Not builtWhyWho this serves
Cloud syncAll data stays on the user’s machine. No account, no login, no data leaving localhost. A builder using AI agents for sensitive work shouldn’t worry about their session logs being uploaded anywhere.Privacy-conscious users, enterprise builders.
Multi-tenant / team featuresclaw-lens is a single-player tool. One machine, one user, one SQLite file. Team observability is a different product with different trust boundaries.Solo builders who want simplicity over collaboration overhead.
Instrumentation SDKclaw-lens doesn’t inject code into your agents.
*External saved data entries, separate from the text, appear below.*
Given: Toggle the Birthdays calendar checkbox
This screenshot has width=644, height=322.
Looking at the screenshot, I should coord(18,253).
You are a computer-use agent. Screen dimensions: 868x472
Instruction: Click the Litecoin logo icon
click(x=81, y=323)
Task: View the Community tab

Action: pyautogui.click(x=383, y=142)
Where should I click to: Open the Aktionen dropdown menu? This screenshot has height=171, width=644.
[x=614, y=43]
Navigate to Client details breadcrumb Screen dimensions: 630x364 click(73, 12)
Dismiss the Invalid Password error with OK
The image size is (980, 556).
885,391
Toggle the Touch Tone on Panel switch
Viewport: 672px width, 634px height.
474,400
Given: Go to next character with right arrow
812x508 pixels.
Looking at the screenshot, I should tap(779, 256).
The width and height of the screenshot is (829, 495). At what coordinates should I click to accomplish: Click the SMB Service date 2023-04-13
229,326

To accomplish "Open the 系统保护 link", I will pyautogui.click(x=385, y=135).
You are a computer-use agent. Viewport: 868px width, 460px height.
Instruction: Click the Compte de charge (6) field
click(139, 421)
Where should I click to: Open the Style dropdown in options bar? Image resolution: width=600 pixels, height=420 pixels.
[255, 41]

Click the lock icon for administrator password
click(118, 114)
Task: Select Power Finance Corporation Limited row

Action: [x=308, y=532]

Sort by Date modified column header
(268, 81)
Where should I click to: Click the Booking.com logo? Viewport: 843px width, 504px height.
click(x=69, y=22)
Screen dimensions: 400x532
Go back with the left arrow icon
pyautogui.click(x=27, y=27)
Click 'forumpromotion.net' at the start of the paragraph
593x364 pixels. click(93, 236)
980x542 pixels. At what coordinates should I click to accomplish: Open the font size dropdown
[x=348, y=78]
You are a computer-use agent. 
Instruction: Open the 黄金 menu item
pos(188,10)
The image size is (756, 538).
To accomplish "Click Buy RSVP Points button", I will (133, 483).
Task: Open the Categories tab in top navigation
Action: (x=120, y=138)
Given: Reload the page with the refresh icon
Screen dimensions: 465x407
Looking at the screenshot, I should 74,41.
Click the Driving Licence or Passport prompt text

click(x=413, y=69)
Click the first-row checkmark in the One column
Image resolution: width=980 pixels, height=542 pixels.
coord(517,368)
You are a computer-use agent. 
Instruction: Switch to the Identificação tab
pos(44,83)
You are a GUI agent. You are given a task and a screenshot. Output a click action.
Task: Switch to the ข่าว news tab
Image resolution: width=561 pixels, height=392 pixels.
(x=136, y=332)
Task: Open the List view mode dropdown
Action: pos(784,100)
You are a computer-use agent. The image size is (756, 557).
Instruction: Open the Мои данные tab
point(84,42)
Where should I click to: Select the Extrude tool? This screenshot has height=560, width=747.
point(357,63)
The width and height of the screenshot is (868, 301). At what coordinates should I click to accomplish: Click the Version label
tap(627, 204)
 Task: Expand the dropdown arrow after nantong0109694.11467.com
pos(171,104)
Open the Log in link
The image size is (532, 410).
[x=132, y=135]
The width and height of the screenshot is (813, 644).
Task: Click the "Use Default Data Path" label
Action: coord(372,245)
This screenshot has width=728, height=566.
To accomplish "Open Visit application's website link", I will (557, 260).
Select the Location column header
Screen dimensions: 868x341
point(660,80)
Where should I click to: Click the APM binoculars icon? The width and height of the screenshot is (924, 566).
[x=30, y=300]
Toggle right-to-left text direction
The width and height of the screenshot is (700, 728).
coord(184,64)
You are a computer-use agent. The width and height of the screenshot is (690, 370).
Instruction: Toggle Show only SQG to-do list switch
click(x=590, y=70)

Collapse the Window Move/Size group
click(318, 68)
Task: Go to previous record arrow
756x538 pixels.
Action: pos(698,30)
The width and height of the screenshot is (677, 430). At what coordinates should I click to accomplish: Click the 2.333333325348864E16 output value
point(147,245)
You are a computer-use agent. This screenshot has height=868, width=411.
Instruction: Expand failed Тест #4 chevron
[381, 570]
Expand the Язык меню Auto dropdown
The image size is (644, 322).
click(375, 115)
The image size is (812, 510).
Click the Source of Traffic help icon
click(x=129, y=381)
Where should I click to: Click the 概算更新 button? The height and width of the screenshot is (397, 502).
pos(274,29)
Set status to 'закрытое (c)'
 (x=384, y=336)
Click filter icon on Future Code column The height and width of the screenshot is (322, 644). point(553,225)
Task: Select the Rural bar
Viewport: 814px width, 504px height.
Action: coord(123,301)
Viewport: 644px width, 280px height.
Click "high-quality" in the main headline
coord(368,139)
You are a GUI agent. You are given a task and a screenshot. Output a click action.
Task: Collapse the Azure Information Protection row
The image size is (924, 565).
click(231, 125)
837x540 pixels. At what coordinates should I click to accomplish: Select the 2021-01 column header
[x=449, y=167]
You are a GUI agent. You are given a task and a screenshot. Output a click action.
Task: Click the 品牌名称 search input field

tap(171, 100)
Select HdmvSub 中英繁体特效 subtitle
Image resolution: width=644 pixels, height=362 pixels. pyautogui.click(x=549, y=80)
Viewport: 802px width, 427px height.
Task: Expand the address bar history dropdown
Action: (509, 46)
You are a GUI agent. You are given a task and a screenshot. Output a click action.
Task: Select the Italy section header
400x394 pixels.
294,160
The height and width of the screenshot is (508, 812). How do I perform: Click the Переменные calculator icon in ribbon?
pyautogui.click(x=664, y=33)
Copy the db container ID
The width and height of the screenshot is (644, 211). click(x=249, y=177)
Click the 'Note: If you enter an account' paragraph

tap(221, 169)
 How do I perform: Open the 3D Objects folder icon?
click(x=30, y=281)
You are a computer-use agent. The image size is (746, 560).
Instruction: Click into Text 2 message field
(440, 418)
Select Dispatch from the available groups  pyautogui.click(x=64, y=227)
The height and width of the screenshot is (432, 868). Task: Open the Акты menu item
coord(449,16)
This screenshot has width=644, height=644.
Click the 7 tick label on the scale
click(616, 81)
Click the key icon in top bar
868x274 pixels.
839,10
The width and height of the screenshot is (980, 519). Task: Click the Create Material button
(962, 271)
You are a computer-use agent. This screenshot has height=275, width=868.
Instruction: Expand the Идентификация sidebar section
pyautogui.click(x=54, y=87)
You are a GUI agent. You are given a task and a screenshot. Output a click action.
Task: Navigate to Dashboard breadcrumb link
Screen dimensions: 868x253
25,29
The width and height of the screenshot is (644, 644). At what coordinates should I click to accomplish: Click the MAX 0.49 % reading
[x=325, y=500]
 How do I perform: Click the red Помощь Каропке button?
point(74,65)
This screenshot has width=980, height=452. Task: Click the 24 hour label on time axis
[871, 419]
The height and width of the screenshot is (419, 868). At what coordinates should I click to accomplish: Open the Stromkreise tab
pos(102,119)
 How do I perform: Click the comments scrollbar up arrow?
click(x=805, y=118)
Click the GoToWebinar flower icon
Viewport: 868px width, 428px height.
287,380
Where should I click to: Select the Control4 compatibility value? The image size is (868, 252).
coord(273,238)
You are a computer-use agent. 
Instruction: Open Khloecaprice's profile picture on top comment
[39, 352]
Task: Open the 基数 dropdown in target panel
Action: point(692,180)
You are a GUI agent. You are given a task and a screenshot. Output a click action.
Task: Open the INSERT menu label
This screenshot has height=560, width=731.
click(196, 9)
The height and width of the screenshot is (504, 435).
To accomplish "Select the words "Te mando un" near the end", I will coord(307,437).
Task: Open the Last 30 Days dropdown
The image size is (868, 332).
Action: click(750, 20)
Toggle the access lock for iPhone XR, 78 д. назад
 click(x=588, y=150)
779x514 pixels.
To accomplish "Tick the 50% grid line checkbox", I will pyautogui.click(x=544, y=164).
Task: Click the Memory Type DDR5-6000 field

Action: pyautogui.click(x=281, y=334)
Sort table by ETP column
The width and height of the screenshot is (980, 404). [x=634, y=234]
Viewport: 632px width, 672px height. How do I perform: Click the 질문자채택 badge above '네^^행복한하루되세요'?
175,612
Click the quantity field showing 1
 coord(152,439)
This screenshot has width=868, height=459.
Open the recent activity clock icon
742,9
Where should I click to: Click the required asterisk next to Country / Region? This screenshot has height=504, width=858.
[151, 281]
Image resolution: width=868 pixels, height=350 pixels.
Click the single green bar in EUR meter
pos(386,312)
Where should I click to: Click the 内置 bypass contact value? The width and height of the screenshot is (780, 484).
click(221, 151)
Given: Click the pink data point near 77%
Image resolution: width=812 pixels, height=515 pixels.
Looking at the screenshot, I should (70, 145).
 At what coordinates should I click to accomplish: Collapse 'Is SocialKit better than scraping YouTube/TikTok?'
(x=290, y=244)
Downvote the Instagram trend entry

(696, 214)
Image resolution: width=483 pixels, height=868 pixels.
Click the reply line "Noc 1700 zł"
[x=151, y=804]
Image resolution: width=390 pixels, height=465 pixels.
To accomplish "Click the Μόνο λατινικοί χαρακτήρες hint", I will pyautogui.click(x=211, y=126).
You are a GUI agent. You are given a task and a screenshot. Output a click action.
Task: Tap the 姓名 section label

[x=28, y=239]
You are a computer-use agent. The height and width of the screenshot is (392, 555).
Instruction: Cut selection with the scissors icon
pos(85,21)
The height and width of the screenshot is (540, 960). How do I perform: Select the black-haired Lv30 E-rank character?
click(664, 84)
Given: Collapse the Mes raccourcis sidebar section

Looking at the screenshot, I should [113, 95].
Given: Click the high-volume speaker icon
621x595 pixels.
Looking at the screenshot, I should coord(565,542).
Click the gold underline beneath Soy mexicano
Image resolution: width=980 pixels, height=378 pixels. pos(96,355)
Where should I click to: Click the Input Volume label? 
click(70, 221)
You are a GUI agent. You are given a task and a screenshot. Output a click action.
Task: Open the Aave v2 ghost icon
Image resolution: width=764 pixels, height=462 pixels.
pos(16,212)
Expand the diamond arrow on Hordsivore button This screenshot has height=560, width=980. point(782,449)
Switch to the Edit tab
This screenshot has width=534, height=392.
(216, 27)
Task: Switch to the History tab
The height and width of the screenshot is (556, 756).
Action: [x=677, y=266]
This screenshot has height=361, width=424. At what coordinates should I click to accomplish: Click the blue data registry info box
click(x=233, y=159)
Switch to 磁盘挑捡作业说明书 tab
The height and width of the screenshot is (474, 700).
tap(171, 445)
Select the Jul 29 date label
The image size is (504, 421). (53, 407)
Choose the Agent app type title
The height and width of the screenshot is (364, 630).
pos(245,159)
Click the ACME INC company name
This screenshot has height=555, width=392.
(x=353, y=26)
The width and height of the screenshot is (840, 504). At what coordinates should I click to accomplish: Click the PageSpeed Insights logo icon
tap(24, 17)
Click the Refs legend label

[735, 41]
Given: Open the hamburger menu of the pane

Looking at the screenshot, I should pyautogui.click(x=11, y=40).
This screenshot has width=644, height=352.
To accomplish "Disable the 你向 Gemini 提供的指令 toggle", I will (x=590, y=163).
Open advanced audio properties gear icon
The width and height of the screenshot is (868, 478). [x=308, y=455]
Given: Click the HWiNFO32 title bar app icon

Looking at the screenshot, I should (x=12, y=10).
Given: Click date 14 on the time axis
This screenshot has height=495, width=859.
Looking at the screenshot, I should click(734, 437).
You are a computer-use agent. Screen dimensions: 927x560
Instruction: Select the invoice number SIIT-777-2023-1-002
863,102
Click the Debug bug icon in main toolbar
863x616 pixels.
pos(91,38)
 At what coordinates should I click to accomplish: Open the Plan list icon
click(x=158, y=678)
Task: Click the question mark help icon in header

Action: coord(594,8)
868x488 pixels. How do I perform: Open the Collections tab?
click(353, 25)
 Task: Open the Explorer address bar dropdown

It doesn’t require you to add import clawLens from 'claw-lens' to your agent code. It reads JSONL files that OpenClaw already writes. Zero coupling.Users who don’t want to modify their agent setup.
Alert routing / PagerDutyAlerts were prototyped and removed (DROP TABLE alert_history, alert_rules, alert_routing_policies). A local dashboard that nobody else sees doesn’t need PagerDuty. The user is already looking at the screen.Users who don’t have an ops team.